Report how many lines in the records below contain the word "computer". Nothing else belongs in the answer.

Collected data
= Beginning of Section =
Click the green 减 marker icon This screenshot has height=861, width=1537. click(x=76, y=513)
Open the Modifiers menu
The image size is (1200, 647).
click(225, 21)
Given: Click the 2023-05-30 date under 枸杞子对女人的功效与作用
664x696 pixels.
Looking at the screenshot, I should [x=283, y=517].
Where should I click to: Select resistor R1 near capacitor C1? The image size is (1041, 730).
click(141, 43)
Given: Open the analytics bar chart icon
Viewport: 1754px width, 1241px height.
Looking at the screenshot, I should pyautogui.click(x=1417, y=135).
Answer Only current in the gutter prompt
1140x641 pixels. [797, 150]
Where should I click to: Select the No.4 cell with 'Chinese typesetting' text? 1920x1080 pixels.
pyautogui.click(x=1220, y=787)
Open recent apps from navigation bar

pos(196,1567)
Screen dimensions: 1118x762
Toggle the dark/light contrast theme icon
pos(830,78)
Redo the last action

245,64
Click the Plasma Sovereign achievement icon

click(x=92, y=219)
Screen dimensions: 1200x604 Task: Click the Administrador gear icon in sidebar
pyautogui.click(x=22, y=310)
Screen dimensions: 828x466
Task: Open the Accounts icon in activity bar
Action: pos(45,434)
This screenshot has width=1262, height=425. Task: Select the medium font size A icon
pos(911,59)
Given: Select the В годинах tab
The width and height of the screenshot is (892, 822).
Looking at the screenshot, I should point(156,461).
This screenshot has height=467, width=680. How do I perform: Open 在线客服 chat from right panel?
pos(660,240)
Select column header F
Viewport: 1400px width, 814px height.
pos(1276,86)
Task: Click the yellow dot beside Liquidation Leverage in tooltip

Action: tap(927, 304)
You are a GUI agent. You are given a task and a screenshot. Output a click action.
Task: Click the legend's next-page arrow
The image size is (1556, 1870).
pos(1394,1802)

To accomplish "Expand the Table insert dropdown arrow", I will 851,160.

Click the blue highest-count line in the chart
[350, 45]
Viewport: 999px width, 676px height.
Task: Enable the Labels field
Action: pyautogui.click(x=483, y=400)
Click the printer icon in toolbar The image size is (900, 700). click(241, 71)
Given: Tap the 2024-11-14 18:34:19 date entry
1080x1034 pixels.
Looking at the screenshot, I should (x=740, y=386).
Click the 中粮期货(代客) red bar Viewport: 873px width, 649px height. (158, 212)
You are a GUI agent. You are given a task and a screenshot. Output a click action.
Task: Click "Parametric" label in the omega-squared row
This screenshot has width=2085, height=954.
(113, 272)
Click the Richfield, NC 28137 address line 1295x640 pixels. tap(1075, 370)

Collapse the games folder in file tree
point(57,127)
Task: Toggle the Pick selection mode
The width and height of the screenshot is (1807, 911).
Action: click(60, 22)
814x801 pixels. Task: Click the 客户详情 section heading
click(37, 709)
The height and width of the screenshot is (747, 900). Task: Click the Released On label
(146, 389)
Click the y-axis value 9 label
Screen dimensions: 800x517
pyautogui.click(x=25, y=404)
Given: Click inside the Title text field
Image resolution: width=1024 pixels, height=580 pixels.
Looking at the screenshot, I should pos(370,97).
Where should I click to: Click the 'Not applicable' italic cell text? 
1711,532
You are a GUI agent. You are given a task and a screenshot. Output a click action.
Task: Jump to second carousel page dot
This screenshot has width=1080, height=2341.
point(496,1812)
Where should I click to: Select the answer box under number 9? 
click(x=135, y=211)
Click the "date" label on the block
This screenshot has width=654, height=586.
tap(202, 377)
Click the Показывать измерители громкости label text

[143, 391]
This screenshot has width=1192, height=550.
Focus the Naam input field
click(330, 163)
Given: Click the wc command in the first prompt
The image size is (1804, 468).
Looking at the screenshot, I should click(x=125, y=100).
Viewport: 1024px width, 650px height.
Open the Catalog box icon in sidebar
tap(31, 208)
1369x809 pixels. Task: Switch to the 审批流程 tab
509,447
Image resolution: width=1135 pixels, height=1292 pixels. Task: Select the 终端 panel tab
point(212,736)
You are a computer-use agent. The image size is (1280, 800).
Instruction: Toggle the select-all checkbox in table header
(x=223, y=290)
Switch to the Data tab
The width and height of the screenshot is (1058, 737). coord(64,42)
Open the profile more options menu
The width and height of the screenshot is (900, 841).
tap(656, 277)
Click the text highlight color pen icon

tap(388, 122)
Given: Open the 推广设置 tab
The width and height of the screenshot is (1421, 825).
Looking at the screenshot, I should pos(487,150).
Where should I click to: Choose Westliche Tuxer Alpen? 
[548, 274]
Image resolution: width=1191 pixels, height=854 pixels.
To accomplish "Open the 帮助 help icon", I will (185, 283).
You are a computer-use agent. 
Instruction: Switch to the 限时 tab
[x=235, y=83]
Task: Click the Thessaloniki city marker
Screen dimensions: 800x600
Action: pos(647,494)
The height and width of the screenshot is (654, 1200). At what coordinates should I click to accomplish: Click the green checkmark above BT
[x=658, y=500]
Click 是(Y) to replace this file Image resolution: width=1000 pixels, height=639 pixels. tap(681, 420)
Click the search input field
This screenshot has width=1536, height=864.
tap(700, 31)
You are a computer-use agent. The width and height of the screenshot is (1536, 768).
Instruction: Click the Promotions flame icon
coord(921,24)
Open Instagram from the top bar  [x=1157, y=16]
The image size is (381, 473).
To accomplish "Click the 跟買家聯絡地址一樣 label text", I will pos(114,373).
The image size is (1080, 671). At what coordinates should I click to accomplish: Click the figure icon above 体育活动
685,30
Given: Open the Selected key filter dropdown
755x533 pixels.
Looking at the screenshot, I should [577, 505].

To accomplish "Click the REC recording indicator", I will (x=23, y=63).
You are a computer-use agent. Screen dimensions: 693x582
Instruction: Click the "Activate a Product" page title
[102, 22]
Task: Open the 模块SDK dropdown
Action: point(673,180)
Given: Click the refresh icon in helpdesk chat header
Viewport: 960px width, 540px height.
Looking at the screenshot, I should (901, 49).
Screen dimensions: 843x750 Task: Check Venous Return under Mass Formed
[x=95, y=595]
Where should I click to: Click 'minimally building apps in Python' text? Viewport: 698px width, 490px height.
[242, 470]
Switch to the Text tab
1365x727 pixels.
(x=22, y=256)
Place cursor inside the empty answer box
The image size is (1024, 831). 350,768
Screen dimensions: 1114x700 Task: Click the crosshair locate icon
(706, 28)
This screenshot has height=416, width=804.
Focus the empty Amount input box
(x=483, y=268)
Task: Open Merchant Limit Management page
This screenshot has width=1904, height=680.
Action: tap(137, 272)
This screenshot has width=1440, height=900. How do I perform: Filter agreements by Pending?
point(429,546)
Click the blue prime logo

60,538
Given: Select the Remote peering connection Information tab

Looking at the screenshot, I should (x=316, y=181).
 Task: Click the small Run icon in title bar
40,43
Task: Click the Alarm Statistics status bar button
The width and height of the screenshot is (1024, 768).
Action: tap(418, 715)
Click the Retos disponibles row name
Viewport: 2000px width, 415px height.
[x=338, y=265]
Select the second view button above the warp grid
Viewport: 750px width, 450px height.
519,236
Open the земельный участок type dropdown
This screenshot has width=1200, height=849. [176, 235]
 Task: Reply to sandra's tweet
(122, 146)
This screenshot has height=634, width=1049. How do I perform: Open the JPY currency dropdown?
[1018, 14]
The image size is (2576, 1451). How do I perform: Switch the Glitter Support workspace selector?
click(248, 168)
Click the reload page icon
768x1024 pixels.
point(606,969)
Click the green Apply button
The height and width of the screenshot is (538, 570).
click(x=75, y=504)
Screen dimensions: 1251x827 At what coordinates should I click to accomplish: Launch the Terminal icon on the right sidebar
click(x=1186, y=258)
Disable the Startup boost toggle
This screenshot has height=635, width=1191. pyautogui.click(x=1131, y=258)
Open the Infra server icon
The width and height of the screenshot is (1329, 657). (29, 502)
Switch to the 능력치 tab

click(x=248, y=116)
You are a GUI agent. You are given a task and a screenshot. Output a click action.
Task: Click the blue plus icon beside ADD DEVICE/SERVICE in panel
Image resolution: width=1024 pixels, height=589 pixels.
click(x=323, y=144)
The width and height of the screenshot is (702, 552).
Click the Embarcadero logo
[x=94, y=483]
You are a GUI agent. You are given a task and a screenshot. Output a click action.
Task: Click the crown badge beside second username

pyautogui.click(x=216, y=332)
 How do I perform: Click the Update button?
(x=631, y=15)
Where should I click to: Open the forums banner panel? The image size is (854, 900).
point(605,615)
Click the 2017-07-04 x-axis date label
= End of Section =
__OUTPUT OF THE TASK__: 4